Charles Etto, 40, of South Edgehill Avenue, was sentenced Tuesday by Judge R. Scott Krichbaum of Mahoning County Common Pleas Court to 60 days in Mahoning County jail followed by five years’ probation on a felony charge of complicity to commit aggravated assault and a probation violation from previous drug-trafficking and child-endangering charges.
Etto originally was charged with felonious assault Oct. 14, 2010, for handing his son a baseball bat during a Sept. 27 fight outside the family’s residence.
Judge Krichbaum said in reviewing the case, it seems as though Etto was protecting his son, Derek Etto, 16, from a would-be attacker.
“What do you do when someone comes to your house to beat up your kid?” Judge Krichbaum asked in court Tuesday. “I’ll be damned if I’m going to retreat from my own home if someone comes to attack me.”

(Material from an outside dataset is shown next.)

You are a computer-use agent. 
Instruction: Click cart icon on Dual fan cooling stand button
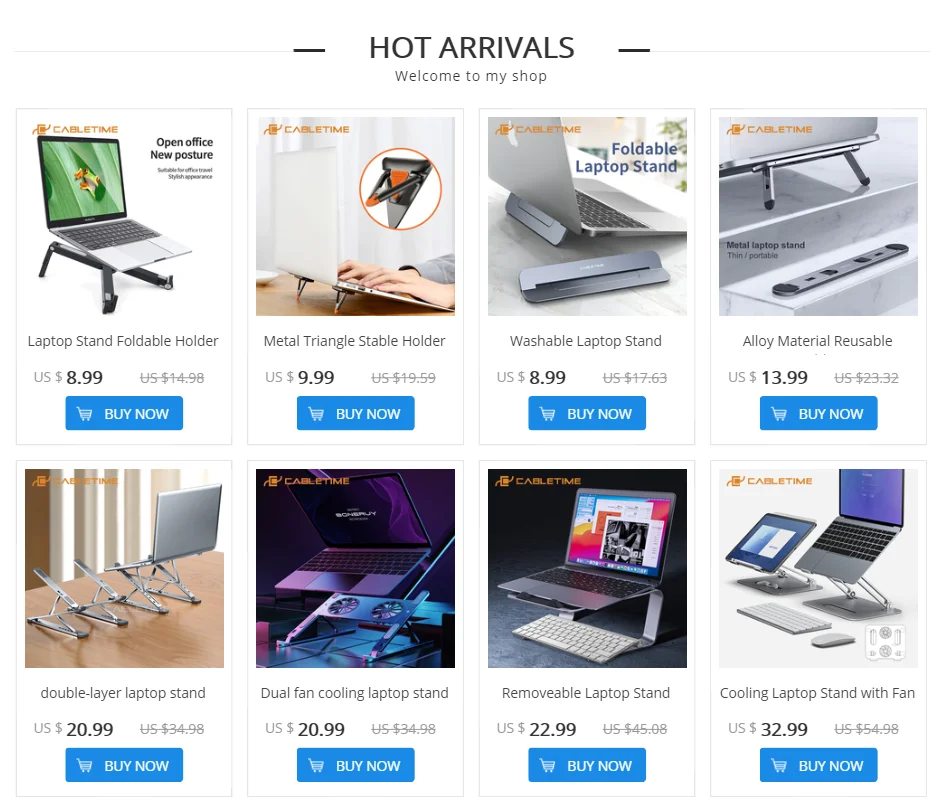click(316, 765)
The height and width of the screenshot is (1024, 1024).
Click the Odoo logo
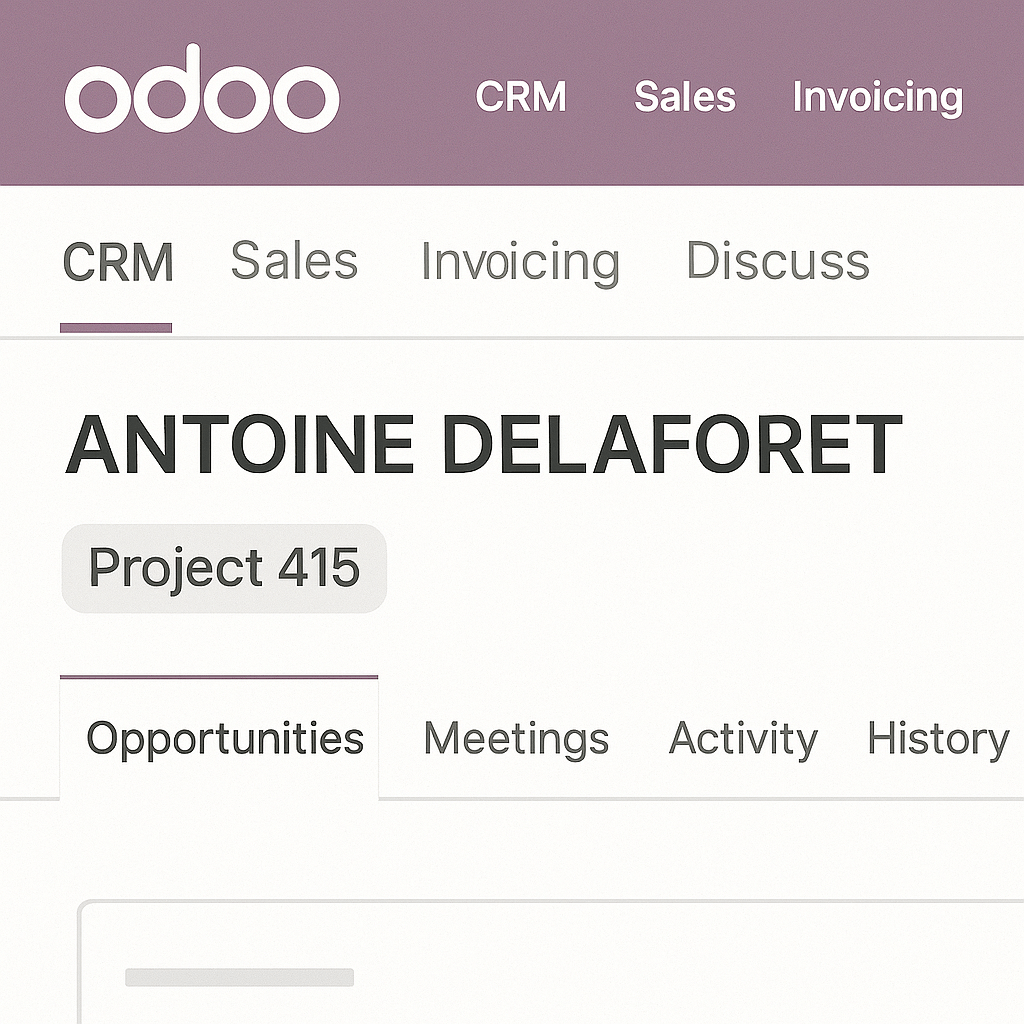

Derek Etto is accused of hitting a 15-year-old classmate in the head with the bat — sending him to the hospital with severe injuries.
The victim went to the Etto home intending to fight the younger Etto, and punched him in the head before Derek Etto hit him with the bat, according to police reports.
Derek Etto was charged as a juvenile with felonious assault, and pleaded guilty Jan. 24 in juvenile court to an amended charge of aggravated assault. He is scheduled for a sentencing hearing Monday.
Charles Etto, who addressed the court just before the sentencing was announced, said he was remorseful for what happened.
“I’m very sorry this young man was injured, and I’m relieved he’s back in school and doing well,” he said. “It all happened so fast that I had no time to think. My only thought was for my son’s safety.”
Judge Krichbaum said that though some blame lies with the victim for initiating the altercation, Etto was still in violation of the law.
“The defendant is on probation of this court, and should behave with conduct higher than that of someone not on probation,” he said. “I have to make you understand that when you’re on probation, you can’t be anywhere near trouble.”